Risk assessment forms are used to capture outputs from the risk management process so that key stakeholders are aware of both risks identified and the evaluations thereof. Some risk assessment forms are built with risk mitigation information as well, so as to track the responses and the outcomes of those responses. The risk assessment form is a component of a comprehensive risk archive. They may stand alone or be a component of a project status report.

Application

Risk assessment forms are evolutionary documents, created at the beginning of the project, as individual risks are identified and then tracked through qualification and quantification. Risk assessment forms are used primarily to address the three steps of the risk process as outlined in the Guide to the Project Management Body of Knowledge: risk identification, risk qualification, and risk quantification [1]. The forms ensure that all identified risks are visible and that there is a consistent understanding as to the level of exposure that those risks create.

Content

A risk assessment form will include the name and nature of the risk and any associated historical information. It should describe the risk event in depth and in sufficient detail that the exposure created by the risk can be readily understood by anyone who understands the nature of the project. The risk event should be stated as a complete sentence and should be expressed in terms of the causal factors, the event that may occur, and the impact of that event should it actually come to pass. In addition to the risk description, relative levels of probability and impact should also be included.

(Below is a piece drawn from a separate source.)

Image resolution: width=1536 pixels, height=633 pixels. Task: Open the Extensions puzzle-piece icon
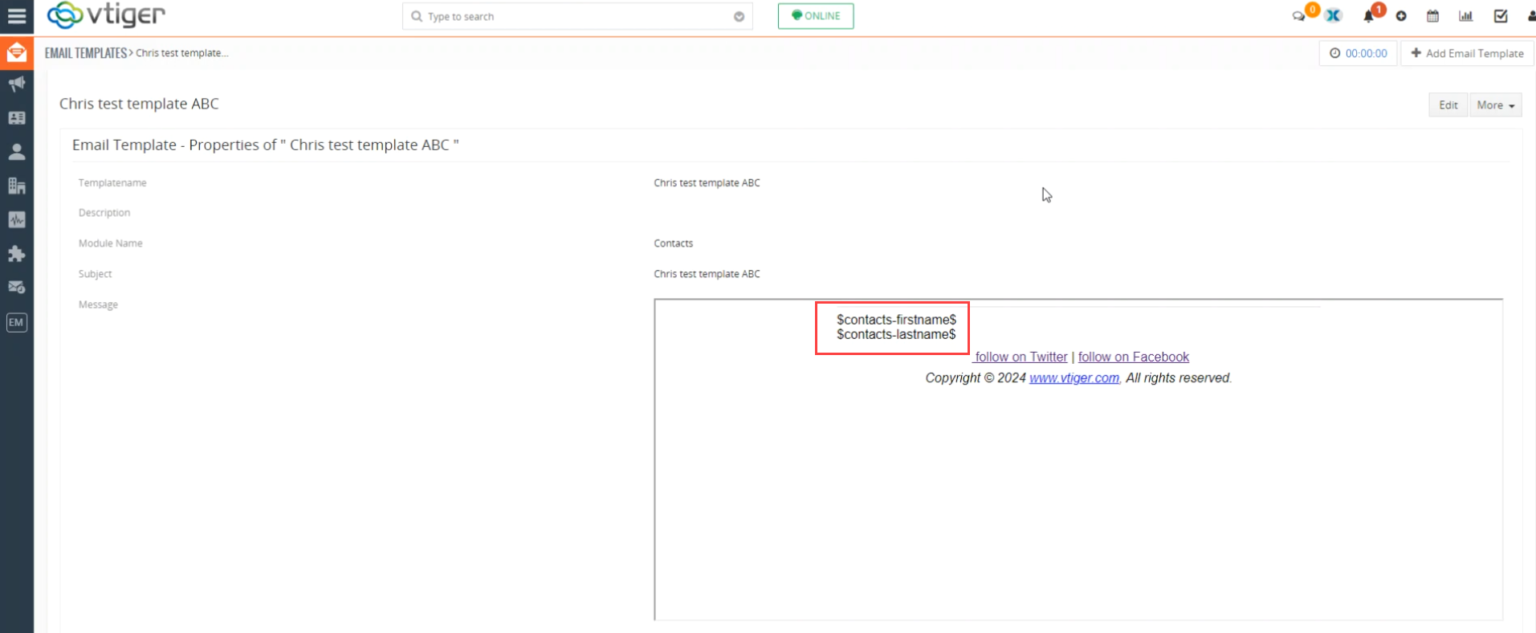(16, 254)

Probability may be expressed either as a quantitative (percentage) value or as a value relative to other risks on the project (high, medium, low). Impact should be addressed based on the nature of the impact, because some risks are financial, while others may affect the schedule or the project’s political standing. The content can be embodied in any software package with table or spreadsheet capability.

Approaches

The risk assessment form may be directly linked to the work breakdown structure, identifying a specific risk associated with each activity in the WBS. In such cases, the WBS code number for the deliverable or task may become the risk event number, as well. This becomes challenging in environments where some of the tasks have significant numbers of risks and others are relatively risk free.

Considerations

Proper completion of a risk assessment form is predicated on the notion that there is a common understanding of the terms associated with risk management as it is practiced within the organization. If terms such as high probability or medium impact are arbitrarily assigned, it will be difficult for stakeholders to determine if a risk is truly worth responding to.

Assigning a single owner to each risk is also a key consideration, in that risks with multiple owners may not be addressed (because each owner believes the other to be truly responsible), and risks with no owners will generally fall back on the project manager, who is by nature fully engaged in other project activity.